[YOUR OBJECTIVE]: Work out how many lines in the records contain the word "computer", and give that number alone.

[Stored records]

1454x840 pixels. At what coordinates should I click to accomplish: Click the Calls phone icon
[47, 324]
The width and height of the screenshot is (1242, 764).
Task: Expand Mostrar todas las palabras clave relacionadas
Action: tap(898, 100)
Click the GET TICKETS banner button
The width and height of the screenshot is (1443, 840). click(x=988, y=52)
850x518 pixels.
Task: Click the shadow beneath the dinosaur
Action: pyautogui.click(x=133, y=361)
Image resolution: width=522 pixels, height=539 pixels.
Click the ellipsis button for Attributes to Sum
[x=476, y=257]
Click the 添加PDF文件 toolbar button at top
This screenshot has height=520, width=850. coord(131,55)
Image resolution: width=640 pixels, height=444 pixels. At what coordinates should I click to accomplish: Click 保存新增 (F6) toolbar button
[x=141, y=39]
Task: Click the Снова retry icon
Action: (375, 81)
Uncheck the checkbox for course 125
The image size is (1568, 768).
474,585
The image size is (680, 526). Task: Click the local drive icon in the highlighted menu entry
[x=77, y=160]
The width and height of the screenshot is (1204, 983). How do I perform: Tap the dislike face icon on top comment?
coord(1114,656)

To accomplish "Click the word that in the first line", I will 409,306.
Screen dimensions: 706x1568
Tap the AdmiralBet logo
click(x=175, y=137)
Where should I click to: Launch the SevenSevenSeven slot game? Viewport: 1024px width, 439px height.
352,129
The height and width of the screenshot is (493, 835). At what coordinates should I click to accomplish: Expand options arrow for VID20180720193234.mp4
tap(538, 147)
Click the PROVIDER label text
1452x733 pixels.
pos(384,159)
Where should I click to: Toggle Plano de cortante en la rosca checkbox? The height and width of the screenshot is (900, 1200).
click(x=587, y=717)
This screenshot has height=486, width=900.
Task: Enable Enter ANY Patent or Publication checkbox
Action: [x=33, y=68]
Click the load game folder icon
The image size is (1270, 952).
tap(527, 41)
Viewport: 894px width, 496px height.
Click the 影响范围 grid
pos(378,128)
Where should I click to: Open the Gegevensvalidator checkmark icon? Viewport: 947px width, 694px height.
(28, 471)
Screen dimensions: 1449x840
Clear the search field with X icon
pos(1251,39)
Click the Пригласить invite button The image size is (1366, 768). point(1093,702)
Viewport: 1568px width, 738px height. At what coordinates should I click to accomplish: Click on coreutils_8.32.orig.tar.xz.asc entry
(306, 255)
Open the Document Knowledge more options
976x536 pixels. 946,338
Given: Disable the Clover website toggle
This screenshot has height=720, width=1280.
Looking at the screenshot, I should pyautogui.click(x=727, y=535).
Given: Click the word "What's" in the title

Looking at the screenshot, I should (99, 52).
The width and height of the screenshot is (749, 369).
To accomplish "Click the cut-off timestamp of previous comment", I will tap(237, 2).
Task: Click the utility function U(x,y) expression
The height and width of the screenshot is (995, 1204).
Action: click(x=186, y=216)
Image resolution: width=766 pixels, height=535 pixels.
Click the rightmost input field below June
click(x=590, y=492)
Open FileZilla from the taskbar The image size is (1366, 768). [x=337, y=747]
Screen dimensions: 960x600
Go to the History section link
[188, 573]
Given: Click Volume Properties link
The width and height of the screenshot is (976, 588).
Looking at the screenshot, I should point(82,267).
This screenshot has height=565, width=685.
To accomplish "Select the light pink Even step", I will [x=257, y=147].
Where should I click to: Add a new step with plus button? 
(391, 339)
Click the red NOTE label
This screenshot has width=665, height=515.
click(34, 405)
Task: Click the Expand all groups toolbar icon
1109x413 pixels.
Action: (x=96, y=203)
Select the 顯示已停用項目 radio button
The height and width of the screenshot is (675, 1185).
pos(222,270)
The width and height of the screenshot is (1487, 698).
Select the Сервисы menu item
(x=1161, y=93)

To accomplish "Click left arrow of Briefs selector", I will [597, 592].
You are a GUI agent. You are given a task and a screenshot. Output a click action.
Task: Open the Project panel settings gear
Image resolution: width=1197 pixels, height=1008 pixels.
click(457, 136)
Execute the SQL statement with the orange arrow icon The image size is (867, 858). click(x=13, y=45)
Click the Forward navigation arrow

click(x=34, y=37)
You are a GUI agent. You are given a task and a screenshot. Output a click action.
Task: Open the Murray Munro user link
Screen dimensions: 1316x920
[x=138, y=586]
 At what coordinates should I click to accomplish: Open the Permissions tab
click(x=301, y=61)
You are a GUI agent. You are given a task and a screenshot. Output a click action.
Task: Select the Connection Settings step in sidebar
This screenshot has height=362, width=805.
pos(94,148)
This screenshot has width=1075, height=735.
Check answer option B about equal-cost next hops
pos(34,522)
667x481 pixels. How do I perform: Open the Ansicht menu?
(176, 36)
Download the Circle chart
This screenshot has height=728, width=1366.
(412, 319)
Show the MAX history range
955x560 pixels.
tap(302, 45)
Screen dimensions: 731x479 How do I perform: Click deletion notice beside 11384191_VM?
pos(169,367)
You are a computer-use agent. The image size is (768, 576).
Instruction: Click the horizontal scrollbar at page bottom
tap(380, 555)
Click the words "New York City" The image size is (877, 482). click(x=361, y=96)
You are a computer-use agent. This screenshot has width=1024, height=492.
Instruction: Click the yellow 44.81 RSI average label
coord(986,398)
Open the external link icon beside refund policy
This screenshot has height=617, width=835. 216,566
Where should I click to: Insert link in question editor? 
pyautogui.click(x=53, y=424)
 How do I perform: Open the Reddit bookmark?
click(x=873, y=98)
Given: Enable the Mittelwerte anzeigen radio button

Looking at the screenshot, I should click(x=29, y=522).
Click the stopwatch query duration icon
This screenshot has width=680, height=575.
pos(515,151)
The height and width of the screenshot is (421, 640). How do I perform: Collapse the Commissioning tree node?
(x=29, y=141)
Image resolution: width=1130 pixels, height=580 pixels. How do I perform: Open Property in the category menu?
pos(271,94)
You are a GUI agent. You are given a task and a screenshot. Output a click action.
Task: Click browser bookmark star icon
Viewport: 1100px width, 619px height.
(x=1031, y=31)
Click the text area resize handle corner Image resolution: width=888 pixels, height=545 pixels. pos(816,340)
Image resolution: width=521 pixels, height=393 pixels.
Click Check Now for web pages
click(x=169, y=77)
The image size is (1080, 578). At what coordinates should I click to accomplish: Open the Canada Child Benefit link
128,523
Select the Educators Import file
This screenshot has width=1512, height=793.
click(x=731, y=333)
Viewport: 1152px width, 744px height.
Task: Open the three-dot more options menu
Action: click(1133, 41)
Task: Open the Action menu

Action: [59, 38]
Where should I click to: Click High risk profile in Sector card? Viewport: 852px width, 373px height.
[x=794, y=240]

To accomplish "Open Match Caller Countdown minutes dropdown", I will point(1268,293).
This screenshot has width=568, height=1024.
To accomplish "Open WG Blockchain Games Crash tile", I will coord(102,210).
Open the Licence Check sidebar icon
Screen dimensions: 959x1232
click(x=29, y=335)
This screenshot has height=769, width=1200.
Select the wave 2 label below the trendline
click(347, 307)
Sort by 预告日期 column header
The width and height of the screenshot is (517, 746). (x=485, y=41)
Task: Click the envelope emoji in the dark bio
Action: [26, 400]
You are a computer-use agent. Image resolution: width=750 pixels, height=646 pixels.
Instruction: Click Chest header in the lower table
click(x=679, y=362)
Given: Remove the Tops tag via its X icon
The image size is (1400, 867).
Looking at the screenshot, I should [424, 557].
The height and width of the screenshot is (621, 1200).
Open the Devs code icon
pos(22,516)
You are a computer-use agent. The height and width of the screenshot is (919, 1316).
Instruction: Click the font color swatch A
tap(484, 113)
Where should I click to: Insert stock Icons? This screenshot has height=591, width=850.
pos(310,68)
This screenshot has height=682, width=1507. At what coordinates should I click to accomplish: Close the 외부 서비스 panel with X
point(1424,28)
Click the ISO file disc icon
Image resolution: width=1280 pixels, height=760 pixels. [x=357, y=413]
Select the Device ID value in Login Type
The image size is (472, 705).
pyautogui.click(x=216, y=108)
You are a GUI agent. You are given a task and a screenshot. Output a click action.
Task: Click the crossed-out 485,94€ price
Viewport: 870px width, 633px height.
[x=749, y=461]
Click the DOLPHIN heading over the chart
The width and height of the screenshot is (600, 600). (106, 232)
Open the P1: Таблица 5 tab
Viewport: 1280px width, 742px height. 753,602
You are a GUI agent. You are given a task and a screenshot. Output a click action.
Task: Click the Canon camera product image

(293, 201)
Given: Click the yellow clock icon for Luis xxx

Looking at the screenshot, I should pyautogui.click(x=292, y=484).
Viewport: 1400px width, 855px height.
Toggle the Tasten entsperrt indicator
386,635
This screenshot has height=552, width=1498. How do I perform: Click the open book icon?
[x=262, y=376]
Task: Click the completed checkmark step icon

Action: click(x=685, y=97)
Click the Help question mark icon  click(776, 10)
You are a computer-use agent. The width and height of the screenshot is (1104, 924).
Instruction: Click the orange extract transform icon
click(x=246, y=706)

[EXERCISE RESULT]: 5